- ASSIGNMENT -
If a line of the records contains the string "icon", copy it out.
------ PROVIDED MATERIAL
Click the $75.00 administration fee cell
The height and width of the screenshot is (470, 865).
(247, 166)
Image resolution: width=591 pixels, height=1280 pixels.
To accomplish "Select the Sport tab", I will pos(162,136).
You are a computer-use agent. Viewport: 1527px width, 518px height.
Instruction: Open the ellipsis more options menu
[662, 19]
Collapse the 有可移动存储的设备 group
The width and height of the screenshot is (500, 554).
------------
------ PROVIDED MATERIAL
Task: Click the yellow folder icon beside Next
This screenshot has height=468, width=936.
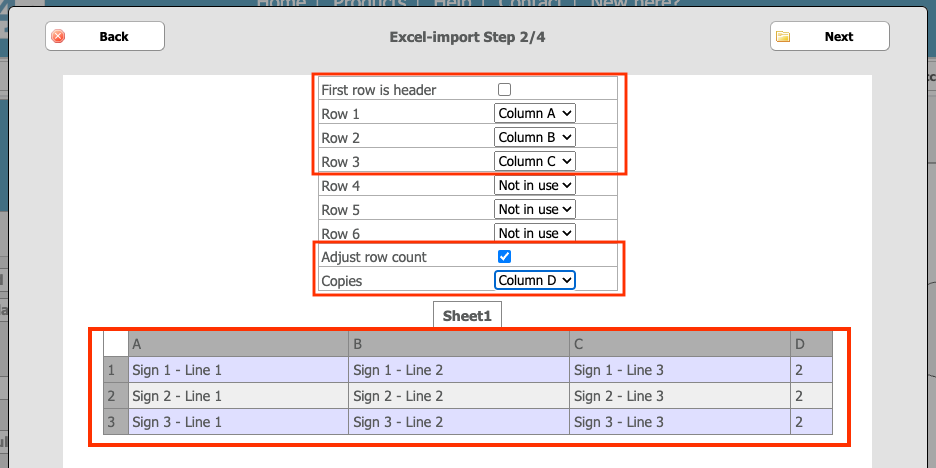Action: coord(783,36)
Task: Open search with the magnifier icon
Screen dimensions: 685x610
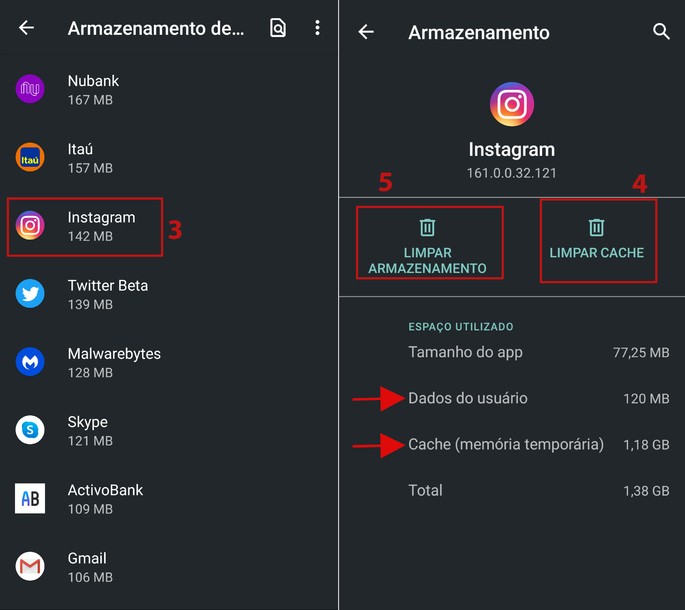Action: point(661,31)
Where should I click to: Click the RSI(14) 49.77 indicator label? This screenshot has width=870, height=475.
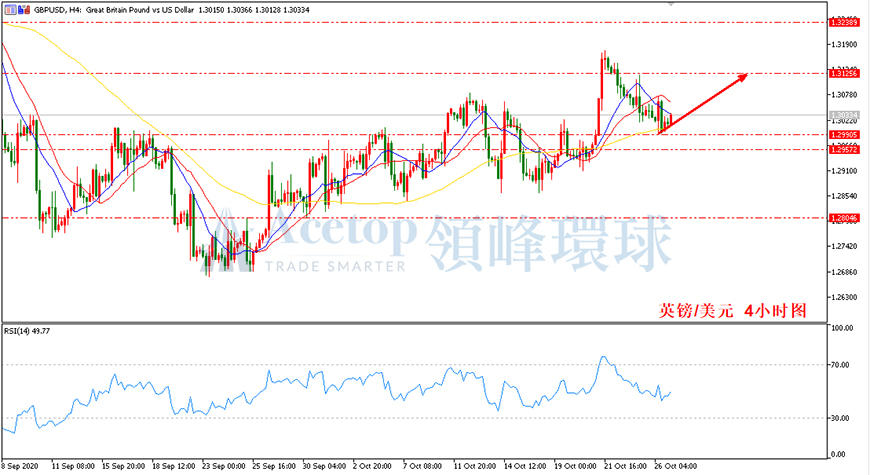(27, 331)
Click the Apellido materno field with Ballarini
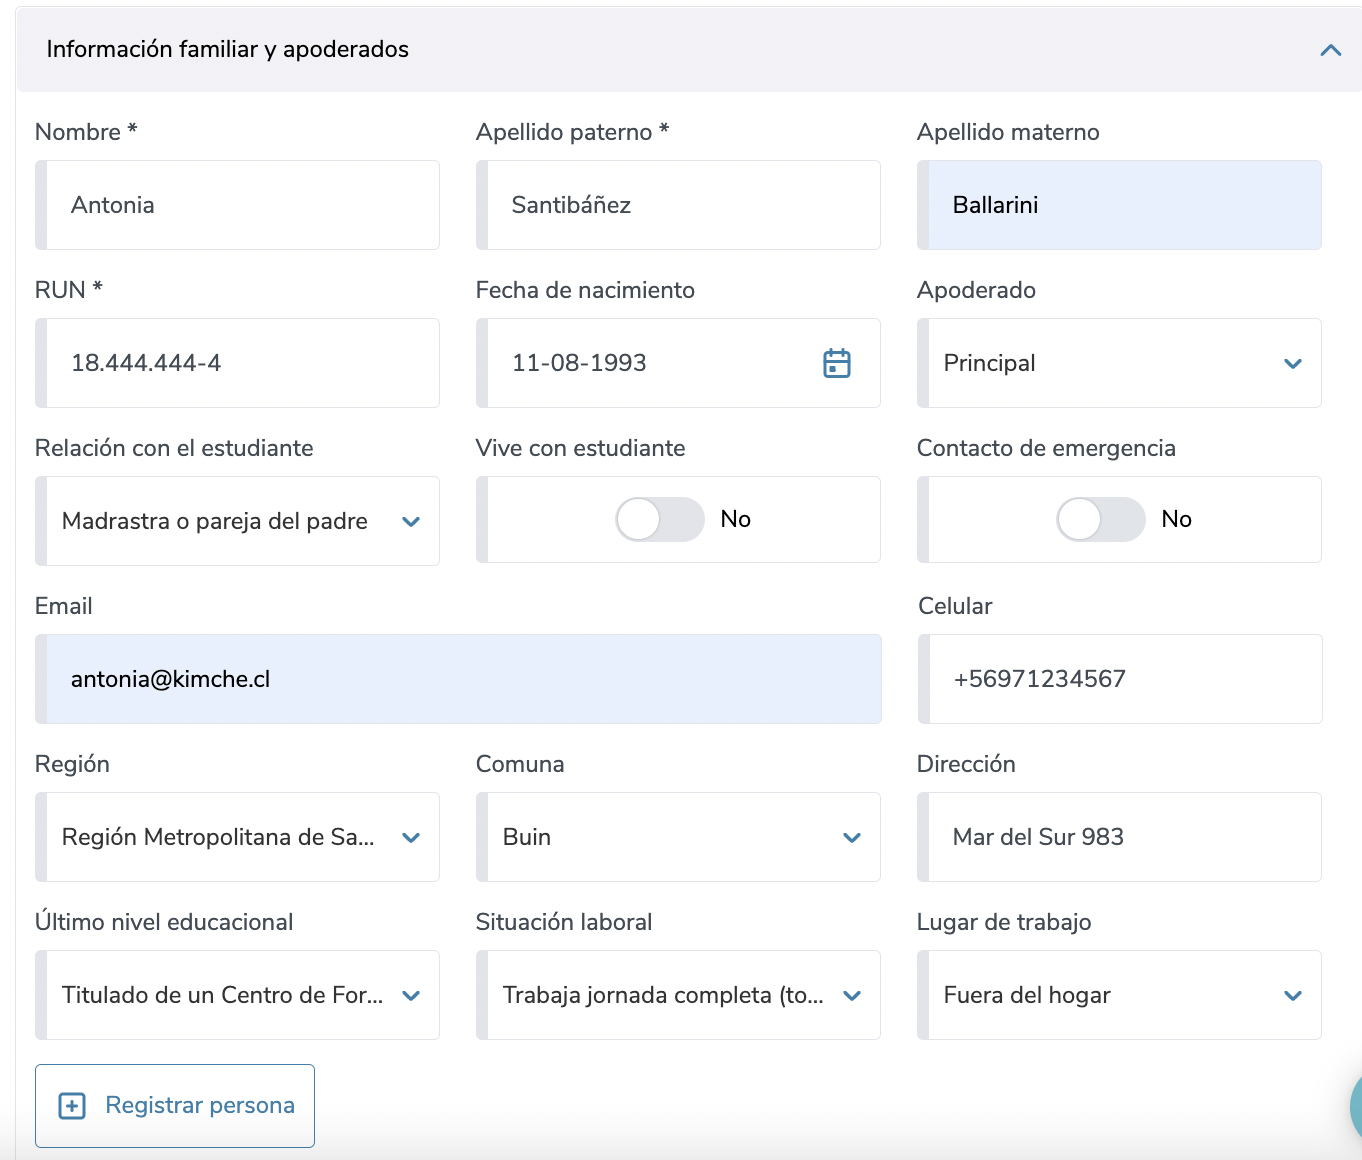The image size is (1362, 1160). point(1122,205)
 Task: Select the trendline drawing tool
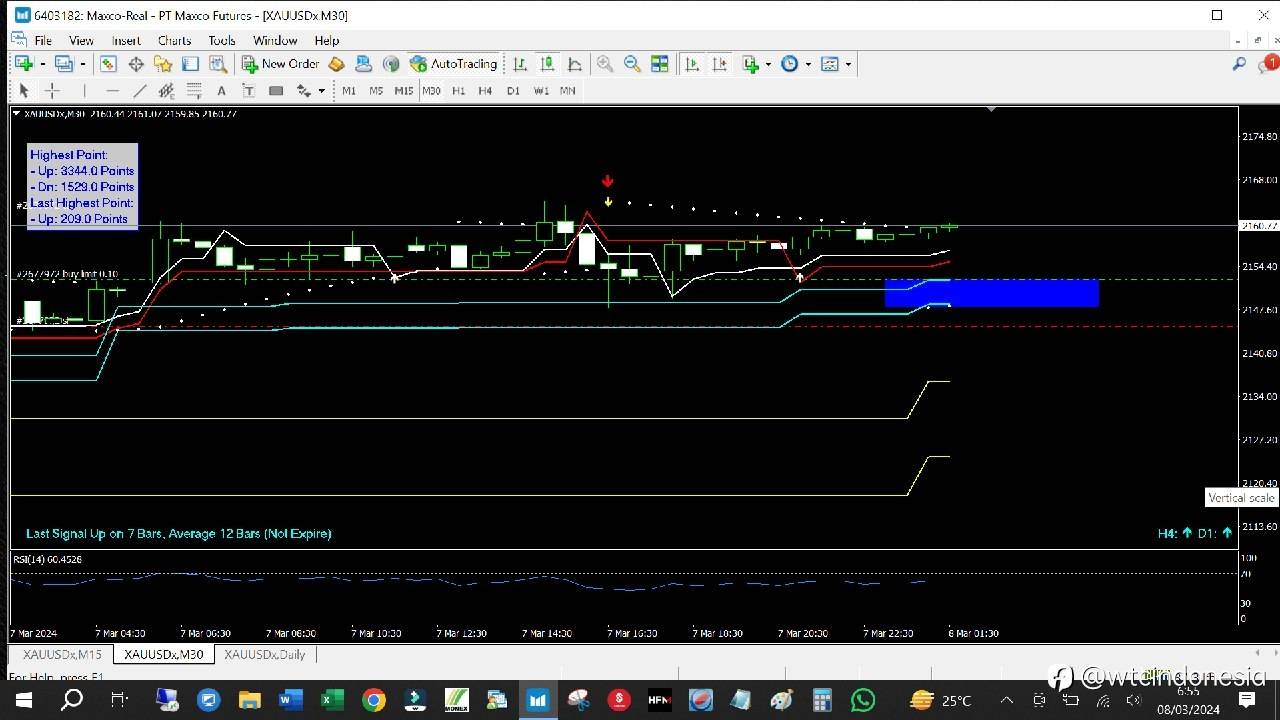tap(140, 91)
------------
------ PROVIDED MATERIAL
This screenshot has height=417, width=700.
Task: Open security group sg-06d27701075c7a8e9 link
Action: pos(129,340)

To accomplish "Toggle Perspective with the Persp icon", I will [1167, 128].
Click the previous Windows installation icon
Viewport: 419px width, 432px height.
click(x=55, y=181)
------------
- ANSWER TO THIS TASK -
Task: Click the yellow folder icon beside Next
Task: Open search with the magnifier icon
To accomplish "Toggle Perspective with the Persp icon", I will [1167, 128].
Click the previous Windows installation icon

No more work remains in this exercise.